Iowa State University

Iowa State UniversityIowa State University

College of Liberal Arts and Sciences

Department of Computer Science

Ph.D. Preliminary Exam - Ankit Agrawal


Date: 14 Aug, 2008
Time: 11:00 AM
Location: 223 Atanasoff Hall
Topic: Sequence-Specific Sequence Comparison Using Pairwise Statistical Significance
Major Professor(s): Xiaoqiu Huang


Abstract:

Sequence comparison is one of the most fundamental computational problems in bioinformatics for which many approaches have been and are still being developed. In particular, pairwise sequence alignment forms the crux of both DNA and protein sequence comparison techniques, which in turn forms the basis of many other applications in bioinformatics. Pairwise sequence alignment methods align two sequences using a substitution matrix consisting of pairwise scores of aligning different residues with each other (like BLOSUM62), and give an alignment score for the given sequence-pair. The biologists routinely use such pairwise alignment programs to identify similar, or more specifically, related sequences (having common ancestor). It is widely accepted that the relatedness of two sequences is better judged by statistical significance of the alignment score rather than by the alignment score alone.
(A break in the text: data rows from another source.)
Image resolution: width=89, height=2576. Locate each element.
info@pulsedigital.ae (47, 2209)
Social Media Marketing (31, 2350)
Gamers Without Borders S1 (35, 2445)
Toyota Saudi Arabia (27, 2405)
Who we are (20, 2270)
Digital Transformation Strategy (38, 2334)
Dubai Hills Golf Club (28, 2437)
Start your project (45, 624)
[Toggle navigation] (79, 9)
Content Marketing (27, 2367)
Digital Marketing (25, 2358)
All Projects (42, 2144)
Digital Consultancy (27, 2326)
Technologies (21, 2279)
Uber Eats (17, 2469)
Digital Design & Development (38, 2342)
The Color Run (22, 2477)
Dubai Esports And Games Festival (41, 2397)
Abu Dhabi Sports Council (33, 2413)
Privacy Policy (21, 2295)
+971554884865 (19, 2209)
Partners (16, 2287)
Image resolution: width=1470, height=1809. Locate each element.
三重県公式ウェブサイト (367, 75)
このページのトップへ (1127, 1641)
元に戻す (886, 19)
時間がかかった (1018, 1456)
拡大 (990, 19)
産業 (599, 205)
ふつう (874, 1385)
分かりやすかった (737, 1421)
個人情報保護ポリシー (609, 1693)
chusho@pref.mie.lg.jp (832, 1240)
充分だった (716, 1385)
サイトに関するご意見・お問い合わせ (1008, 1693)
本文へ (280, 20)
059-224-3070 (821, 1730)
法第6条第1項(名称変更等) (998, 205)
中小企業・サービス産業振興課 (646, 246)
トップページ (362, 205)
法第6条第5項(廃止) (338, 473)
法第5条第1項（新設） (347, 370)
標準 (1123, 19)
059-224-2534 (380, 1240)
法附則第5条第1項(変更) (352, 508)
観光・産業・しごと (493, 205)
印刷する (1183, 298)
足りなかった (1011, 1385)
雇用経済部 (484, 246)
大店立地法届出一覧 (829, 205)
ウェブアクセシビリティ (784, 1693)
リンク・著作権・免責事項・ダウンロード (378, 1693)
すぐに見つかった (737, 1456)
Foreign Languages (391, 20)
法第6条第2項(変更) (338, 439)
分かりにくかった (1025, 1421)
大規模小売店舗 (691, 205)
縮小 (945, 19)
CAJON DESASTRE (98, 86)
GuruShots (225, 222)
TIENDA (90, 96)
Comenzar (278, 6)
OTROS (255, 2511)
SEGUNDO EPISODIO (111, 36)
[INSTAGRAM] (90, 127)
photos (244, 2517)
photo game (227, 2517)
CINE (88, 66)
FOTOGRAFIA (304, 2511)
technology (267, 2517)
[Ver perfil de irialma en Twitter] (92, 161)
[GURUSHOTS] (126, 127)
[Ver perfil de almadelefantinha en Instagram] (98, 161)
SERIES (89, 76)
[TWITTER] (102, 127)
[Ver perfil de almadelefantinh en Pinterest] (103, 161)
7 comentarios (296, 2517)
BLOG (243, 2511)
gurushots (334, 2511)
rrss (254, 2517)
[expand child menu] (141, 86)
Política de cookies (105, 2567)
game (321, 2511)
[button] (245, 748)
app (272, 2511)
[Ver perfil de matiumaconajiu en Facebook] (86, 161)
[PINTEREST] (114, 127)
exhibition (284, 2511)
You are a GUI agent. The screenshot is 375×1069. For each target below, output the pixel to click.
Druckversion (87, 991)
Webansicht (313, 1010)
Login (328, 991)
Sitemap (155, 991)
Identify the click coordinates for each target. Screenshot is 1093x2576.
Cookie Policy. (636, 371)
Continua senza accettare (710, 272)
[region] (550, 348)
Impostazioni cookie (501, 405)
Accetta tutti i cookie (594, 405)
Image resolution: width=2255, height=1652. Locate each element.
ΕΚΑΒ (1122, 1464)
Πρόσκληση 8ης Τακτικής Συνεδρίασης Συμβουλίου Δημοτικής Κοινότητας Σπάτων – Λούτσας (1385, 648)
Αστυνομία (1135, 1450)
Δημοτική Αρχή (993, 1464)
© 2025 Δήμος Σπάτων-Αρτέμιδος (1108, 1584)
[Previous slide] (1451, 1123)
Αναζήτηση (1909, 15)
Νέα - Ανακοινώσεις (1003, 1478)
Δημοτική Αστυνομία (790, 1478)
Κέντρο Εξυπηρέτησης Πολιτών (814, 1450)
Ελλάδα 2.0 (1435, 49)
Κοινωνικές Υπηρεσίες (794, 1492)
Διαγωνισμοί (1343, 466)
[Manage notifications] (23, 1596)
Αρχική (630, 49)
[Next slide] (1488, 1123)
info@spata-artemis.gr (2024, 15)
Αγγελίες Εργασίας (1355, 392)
This research seeks to investigate the problem of accurately estimating statistical significance of pairwise alignment for the purpose of identifying related sequences, by making the sequence comparison process more sequence-specific. Currently, most of the popular alignment programs report the statistical significance of an alignment in context of a database search, which is dependent on the size and composition of the database. Instead of using such database statistical significance, this work proposes to explore the use of pairwise statistical significance, which is specific to the pair of sequences being aligned and the alignment parameters. Preliminary results using pairwise statistical significance indicate good potential of the proposed sequence-specific approach for the application of homology detection (identifying related sequences). Thus, this research proposes to make the sequence comparison more and more specific to the sequence pair being aligned using sequence-specific strategies for alignment and statistical significance estimation.